I ran into an issue last week where a host disconnected and refused to reconnect.  I could connect through the VIClient direct to the host yet vCenter service would not connect to the host (vpxa)

Searching through the communities website I discovered a post that described that if a VM had too many snapshots, it would disconnect the Host from vCenter.  After some searching I had discovered the VM with the issue, 235 snapshots!  The backup program had attempted to quiesce the VM filesystem but it was too busy to complete and eventually gave up.  The resulting snapshots did not show up in the Snapshot manager and as expected needed to be consolidated.

Shut the VM down (after securing an outage window) and selected the Consolidate Disks option in the snapshot manager menu and it attempted to consolidate the disks, but didn't do a thing.  The task was frozen, the host had 40 VMs on it and it was able to connect to vCenter.  Call to VMware support was the next step.

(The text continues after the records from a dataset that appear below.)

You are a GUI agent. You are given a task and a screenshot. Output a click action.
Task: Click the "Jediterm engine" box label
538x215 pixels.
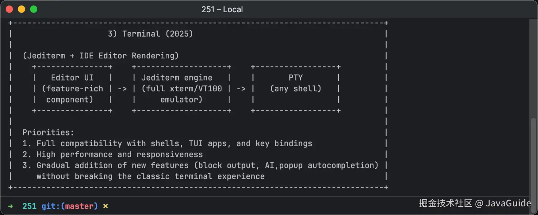tap(176, 78)
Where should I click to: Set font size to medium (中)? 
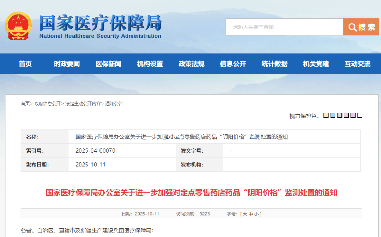(250, 214)
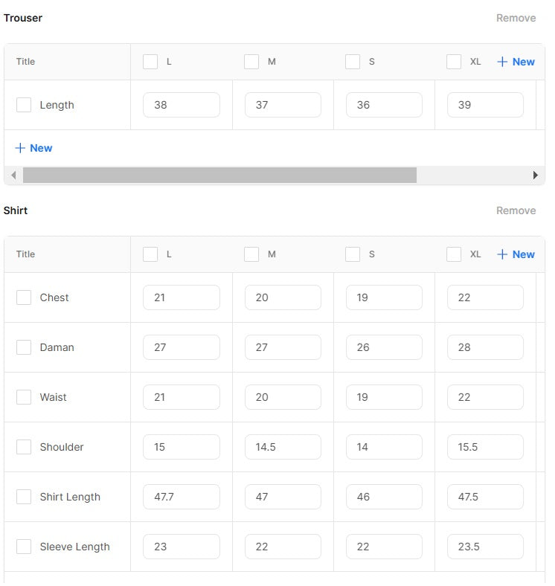Check the Sleeve Length row checkbox

click(x=24, y=547)
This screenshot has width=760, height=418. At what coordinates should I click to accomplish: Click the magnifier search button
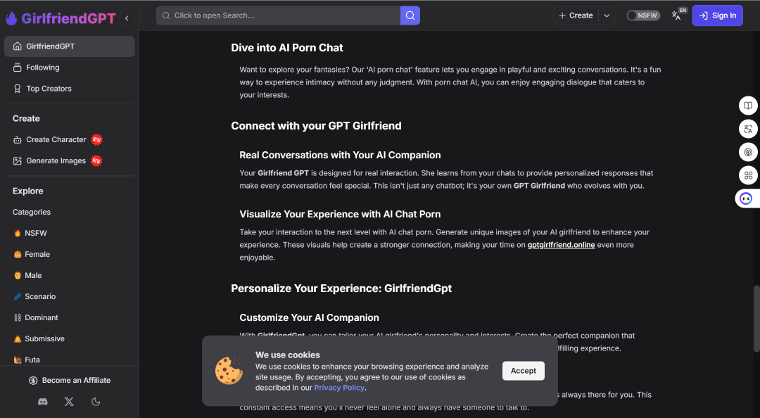click(410, 15)
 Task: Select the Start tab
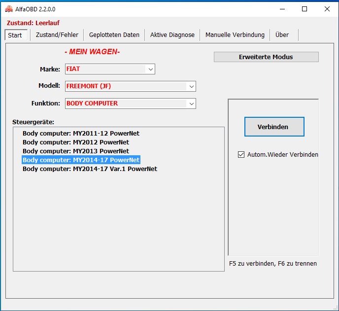15,35
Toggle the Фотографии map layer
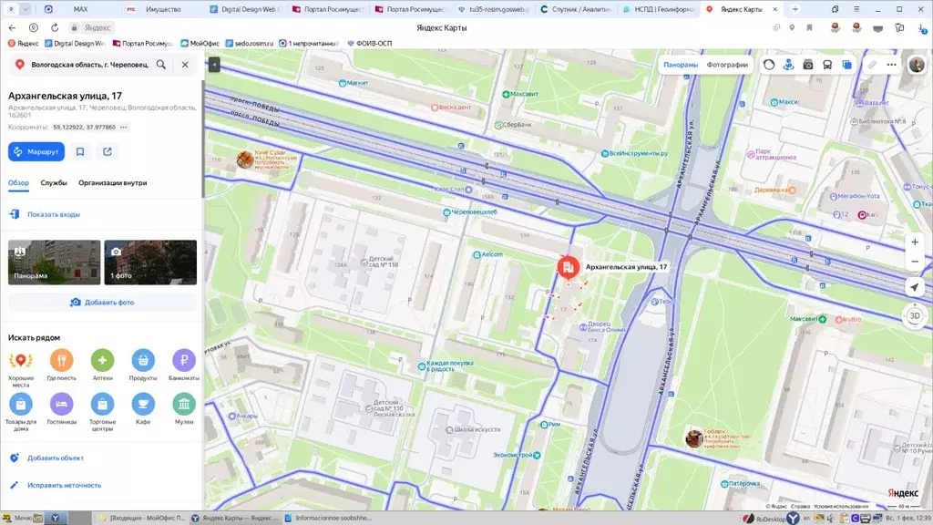Screen dimensions: 933x525 tap(727, 65)
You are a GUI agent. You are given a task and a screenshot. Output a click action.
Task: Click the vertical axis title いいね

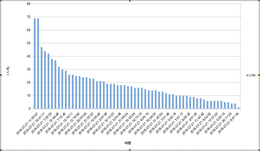(8, 71)
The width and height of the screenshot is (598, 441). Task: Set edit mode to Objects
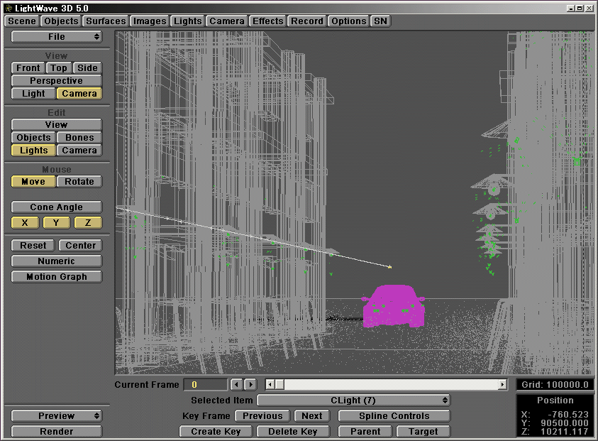pyautogui.click(x=33, y=137)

There was a few ways to resolve this, but first to connect the host to vCenter. 
There is a line in the vpxa.cfg file on the host that has an entry <ThreadStackSizeKb> and the value is set to 128.  When vpxa service attempts to connect to vCenter this Thread Stack is limited to not allow VMs that are too many snapshots.  The setup is better left the way it is to alert the admin to

Commands are as follows:
  1. Enable SSH to the Host
  2. cd /etc/vmware/vpxa
  3. cp vpxa.cfg vpxa.cfg.old 
  4. vi vpxa.cfg
  5. Edit the entry <ThreadStackSizeKb>128</ThreadStackSizeKb> to 1024
  6. Exit and save
  7. /etc/init.d/vpxa restart
Once this is done we reconnected the Host to vCenter, moved the rest of the VMs off the host.  Once the Host was free and clear of the rest of the VMs I rebooted the host to clear the Zombie Task.  I followed this KB article (1002310 and for the most part this one 1027876) to clone all the snaps into one file, removed the .vmsd file and pointed the disk at the clone. 

Once these are completed, you have to remove / delete the snapshots from the folder.

Voila, the VM is good again.

Make sure to return the Hosts vpxa.cfg back to the original configuration before calling it done.